7. Standard tools for spatial data analysis II
Foreword on working directory, data and packages
The Data for this tutorial are provided via Github. In order to reproudce the code with your own data, replace the url with your local filepath
If you work locally, you may define the working directory
setwd("YOUR/FILEPATH")
# this will not work. if you want to use it, define a path on your computer
This should be the place where your data and other folders are stored. more Information can be found here
Code chunks for saving data and results are disabeled in this tutorial (using a #). Please replace (“YOUR/FILEPATH”) with your own path.
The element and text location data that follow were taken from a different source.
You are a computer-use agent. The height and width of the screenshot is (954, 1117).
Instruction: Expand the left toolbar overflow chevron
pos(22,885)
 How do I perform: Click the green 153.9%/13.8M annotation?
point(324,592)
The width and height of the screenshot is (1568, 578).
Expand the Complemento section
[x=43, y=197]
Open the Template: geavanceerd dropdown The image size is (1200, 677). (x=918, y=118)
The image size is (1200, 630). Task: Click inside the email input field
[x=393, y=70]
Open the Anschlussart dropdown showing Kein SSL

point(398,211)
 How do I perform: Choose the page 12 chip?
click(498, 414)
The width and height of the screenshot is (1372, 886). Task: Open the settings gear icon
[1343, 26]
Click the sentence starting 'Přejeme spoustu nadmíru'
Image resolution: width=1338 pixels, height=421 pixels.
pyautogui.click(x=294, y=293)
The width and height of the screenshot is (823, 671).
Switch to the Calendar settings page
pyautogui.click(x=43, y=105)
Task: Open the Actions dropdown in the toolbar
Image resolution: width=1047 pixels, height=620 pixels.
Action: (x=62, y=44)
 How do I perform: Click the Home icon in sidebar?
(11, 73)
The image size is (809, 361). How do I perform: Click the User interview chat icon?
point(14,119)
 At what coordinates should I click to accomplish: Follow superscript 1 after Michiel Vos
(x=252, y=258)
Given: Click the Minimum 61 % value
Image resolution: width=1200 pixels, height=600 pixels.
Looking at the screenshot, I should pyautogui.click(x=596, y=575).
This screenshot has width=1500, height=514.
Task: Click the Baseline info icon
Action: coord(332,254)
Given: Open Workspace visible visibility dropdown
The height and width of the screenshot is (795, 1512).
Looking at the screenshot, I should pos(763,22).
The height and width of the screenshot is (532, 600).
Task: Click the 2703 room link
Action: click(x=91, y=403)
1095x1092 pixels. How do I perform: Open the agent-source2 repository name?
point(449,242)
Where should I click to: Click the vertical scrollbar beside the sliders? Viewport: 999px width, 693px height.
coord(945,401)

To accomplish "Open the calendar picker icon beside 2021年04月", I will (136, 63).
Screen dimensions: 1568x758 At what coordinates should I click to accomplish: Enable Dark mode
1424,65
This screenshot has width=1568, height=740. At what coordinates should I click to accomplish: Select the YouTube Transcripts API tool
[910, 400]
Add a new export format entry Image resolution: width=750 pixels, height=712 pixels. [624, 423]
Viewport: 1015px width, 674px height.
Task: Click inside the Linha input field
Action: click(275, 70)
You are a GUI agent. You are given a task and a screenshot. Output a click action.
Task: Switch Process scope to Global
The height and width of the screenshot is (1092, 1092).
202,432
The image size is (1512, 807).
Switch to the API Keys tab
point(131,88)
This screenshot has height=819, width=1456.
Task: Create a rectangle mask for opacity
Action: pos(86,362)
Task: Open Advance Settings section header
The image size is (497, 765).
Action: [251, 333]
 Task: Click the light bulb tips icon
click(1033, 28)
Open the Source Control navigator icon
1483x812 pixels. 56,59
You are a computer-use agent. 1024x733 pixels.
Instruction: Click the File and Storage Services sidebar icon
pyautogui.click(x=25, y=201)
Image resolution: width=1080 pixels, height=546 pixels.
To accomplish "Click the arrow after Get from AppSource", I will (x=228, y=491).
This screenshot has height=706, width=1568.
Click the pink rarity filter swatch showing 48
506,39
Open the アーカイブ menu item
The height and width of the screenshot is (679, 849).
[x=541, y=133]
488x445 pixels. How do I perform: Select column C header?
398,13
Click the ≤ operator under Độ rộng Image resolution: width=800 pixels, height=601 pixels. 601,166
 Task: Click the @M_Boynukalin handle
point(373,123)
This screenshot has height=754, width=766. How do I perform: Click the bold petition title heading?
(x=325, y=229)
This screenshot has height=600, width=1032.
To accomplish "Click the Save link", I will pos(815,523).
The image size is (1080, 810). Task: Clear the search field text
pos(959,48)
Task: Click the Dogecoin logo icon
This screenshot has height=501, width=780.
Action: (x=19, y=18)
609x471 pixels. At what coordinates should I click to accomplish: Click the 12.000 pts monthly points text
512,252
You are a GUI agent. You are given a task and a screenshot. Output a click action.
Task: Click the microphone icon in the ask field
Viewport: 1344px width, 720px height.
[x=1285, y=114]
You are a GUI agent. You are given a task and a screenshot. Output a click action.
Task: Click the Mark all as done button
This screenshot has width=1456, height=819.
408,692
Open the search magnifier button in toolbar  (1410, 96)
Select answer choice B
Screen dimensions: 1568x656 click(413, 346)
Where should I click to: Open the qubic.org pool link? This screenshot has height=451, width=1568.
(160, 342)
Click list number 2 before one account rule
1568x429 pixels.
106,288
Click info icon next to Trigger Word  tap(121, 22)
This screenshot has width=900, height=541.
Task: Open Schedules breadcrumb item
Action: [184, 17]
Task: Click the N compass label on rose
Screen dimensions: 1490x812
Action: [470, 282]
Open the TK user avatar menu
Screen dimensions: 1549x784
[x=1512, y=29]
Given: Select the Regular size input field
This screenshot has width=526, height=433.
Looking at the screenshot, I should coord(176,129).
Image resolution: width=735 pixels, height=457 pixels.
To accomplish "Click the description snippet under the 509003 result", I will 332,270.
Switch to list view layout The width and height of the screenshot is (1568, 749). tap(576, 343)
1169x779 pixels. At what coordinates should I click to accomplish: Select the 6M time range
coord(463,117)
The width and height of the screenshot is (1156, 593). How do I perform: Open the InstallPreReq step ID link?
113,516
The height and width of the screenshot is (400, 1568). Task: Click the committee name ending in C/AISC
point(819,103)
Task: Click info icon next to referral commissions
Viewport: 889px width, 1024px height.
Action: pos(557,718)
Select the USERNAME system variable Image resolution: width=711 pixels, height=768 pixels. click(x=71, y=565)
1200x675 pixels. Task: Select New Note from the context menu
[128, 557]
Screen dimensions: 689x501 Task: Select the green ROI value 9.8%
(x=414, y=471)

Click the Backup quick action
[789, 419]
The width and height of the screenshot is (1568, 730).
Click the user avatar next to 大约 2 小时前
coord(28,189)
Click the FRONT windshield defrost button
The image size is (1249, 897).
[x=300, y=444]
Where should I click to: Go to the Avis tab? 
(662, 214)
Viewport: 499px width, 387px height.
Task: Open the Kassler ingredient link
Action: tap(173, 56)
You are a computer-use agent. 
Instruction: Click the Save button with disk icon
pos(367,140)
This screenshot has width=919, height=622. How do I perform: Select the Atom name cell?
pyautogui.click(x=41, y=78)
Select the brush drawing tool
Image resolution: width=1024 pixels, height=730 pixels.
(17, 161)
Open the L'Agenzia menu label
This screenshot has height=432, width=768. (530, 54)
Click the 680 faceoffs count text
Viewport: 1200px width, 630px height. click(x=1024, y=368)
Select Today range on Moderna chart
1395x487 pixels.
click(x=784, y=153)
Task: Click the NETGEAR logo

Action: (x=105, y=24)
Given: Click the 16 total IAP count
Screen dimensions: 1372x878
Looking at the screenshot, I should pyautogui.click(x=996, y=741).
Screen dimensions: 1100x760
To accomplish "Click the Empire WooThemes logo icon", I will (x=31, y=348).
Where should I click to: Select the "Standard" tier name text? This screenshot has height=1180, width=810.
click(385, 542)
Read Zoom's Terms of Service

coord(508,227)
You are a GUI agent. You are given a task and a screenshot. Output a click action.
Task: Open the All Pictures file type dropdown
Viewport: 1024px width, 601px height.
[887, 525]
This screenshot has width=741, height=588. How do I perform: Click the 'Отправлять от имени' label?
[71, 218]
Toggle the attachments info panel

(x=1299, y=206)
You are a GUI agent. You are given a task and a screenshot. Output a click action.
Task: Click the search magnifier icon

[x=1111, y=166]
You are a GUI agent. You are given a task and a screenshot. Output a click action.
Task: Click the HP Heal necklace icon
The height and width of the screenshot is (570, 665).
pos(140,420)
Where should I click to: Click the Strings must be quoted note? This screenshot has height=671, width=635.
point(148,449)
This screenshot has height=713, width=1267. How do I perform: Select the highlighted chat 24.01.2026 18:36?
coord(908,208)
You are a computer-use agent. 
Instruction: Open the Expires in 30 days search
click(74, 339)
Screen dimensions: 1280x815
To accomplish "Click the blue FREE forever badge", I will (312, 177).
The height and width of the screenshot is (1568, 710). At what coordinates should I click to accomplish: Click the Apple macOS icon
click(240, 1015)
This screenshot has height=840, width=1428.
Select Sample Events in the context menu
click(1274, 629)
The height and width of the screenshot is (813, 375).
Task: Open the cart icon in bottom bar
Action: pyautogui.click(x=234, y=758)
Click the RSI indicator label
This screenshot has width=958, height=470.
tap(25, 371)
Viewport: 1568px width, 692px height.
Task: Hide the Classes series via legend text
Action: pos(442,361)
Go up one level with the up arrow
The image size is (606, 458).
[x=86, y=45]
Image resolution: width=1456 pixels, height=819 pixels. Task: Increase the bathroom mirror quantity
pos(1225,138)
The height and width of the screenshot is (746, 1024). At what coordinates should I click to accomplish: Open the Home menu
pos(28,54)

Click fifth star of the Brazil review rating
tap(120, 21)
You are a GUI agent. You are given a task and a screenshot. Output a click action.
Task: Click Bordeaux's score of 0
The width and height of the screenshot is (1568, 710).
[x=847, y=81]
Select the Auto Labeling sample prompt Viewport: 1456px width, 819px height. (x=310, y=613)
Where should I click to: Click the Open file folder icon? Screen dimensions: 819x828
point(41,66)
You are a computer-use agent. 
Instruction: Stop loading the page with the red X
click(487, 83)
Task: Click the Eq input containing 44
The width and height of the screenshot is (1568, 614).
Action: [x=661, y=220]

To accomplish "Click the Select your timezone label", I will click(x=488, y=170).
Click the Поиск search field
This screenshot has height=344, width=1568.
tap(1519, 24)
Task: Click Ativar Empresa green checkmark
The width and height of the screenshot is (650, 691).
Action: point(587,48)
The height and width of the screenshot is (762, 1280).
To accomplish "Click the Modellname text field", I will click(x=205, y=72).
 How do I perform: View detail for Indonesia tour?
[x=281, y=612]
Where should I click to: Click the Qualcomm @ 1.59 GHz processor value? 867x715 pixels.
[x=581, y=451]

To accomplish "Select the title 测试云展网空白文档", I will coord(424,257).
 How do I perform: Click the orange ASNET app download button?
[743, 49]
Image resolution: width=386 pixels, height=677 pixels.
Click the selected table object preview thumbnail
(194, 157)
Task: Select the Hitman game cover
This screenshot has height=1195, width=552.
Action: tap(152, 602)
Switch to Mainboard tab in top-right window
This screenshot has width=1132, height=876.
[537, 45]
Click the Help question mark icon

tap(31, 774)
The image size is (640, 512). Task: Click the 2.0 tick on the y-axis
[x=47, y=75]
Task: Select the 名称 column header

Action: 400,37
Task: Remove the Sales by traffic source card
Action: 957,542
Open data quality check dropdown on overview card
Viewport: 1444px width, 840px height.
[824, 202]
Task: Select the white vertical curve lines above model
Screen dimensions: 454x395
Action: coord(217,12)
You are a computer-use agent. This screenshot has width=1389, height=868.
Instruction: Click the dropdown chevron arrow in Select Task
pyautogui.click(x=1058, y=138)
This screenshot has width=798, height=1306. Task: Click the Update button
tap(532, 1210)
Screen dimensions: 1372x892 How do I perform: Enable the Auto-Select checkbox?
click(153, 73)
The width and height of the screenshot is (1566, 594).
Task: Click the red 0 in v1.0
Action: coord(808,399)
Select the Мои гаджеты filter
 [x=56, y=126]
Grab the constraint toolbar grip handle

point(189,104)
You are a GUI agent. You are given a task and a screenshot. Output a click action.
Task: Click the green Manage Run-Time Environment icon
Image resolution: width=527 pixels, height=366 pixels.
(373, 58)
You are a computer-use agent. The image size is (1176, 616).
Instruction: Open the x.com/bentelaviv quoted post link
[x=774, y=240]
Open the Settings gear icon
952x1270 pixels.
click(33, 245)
The code is written in such a way, that packages will be automatically installed (if not already installed) and loaded. Packages will be stored in the default location of your computer.
Intro
Simple features, i.e. records that come with a geometry, can be manipulated or changed. for the case where these manipulations involve geometries, different functions than with data frames are necessary. This is the content of this tutorial.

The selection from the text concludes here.